STILL NUMBER 1

STILL NUMBER 1

By James P. O’Neill

New York receives up to $190 million in federal funds each year to help protect the city from the constant threat of terrorism. It is money well spent.

The city, since the devastating attacks of Sept. 11, has been the target of 21 terror plots. These plots have included plans to attack New York City’s subways with backpack bombs, a live truck bomb that was discovered in Times Square, plans to place bombs in the joyful crowds watching the July 4 fireworks in the East River, an ISIS plot to behead a woman in Manhattan and to capture it on video.

Last year two bombs were placed in Chelsea. One detonated, injuring 32 people and a second bomb was removed safely and dismantled by the NYPD’s Bomb Squad.

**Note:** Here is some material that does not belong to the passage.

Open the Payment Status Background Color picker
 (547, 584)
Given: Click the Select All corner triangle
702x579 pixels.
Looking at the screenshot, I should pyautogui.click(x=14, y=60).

The federal Homeland Security funds buy us a lot. The Total Containment Vessel, the rolling vault that allowed the bomb squad to remove the live Chelsea bomb? Yes, paid for with Homeland Security Grant funding from the Department of Homeland Security.

The bomb robot that allowed the NYPD bomb technicians to deal with that device from far away, thus reducing risk to our detectives’ lives? Paid for with DHS grant money. The “bomb suit” — protective gear worn by the bomb tech who had to approach the device? Paid for by DHS money. The Vapor Wake Dogs that patrol large events looking for the next pair of “Boston Marathon Bombers” moving through a crowd with explosives in backpacks, the “active shooter” training that hones the tactical skills of thousands of officers who might face a New York version of a Paris attack by machine-gun-wielding terrorists in a crowded concert hall, the network of cameras our department uses to cover critical locations in the Financial District and Midtown, the overtime money for Counterterrorism Officers who are deployed with special training to the St. Patrick’s Day Parade and Sunday’s NYC Half Marathon? All paid for with DHS grant funding.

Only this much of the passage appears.